Tafseer
{ فقضاهنَّ } الضمير يرجع إلى السماء لأنها في معنى الجمع الآيلة إليه، أي صيَّرها { سبع سماوات في يومين } الخميس والجمعة فرغ منها في آخر ساعة منه، وفيها خلق آدم ولذلك لم يقل هنا سواء، ووافق ما هنا آيات خلق السماوات والأرض في ستة أيام { وأوحى في كل سماءٍ أمرها } الذي أمر به من فيها من الطاعة والعبادة { وزينا السماء الدنيا بمصابيح } بنجوم { وحفظاً } منصوب بفعله المقدَّر، أي حفظناها من استراق الشياطين السمع بالشهب { ذلك تقدير العزيز } في ملكه { العليم } بخلقه .

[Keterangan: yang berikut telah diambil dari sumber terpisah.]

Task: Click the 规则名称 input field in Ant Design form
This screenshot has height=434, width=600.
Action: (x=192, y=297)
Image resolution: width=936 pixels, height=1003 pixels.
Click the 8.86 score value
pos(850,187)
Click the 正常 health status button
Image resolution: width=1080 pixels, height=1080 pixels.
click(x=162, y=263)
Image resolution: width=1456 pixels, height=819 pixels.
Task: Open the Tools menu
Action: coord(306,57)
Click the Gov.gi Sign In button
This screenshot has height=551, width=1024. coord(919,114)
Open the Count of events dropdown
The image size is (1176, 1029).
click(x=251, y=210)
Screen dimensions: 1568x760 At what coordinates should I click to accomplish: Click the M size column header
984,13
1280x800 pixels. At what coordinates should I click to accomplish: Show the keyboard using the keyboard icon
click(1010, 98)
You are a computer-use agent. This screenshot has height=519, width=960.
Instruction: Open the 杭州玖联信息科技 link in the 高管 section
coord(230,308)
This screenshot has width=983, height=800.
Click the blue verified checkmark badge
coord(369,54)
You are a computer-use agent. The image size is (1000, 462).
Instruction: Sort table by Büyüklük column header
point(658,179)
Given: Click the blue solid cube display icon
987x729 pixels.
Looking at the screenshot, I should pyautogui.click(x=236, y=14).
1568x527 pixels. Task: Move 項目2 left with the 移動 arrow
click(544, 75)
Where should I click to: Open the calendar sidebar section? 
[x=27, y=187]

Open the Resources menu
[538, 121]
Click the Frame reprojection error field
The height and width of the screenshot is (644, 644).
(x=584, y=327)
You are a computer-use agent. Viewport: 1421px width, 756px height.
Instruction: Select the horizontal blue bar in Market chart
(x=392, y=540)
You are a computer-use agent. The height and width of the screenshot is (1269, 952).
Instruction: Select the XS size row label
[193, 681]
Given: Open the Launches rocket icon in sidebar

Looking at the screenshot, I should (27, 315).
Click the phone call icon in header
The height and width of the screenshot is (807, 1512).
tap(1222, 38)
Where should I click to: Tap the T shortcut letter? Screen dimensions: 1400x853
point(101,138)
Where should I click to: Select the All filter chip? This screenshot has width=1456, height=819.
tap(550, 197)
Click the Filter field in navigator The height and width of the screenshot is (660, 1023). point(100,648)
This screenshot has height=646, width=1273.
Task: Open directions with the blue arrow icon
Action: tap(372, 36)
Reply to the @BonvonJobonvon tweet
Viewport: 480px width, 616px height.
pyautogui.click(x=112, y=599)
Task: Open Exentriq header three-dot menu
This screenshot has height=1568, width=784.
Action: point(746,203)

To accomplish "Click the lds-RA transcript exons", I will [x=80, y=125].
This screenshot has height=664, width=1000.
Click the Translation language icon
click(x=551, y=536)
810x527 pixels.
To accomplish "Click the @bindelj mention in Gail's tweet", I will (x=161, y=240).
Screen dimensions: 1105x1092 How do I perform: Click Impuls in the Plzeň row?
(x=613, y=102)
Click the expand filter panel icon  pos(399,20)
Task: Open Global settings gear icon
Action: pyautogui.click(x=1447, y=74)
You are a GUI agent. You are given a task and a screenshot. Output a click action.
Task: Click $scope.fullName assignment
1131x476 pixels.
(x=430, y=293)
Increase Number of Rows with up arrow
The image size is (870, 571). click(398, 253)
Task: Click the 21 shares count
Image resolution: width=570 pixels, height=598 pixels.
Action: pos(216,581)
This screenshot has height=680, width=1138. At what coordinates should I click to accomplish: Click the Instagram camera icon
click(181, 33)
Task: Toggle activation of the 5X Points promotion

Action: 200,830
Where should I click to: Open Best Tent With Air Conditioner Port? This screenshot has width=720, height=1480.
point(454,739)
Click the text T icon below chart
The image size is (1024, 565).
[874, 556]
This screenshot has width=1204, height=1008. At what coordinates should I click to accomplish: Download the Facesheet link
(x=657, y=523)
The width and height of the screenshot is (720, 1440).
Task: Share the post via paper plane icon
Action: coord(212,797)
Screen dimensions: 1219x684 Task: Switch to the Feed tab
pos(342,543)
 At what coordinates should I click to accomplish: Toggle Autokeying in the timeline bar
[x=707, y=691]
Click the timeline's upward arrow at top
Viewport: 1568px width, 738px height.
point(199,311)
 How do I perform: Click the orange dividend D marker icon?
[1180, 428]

{Maka Dia menyempurnakannya} Kata ganti tersebut merujuk pada langit karena dalam arti jamak yang merujuk padanya, yaitu Dia menciptakannya {tujuh langit dalam dua hari} Kamis dan Jumat, yang Dia sempurnakan pada jam terakhirnya, dan di dalamnya Adam diciptakan, dan oleh karena itu Dia tidak mengatakan hal yang sama di sini, dan apa yang ada di sini sesuai dengan ayat-ayat penciptaan langit dan bumi dalam enam hari {Dan Dia menurunkan di setiap langit perintahnya} yang Dia perintahkan kepada penghuninya untuk taat dan beribadah {Dan Kami menghiasi langit terendah dengan lampu-lampu} dengan bintang-bintang {dan perlindungan} berada dalam kasus akusatif dengan kata kerja yang tersirat, yaitu Kami melindunginya dari setan-setan yang menguping pendengaran dengan bintang-bintang jatuh {Itulah ketetapan Yang Mahakuasa} di kerajaan-Nya {Yang Maha Mengetahui} ciptaan-Nya.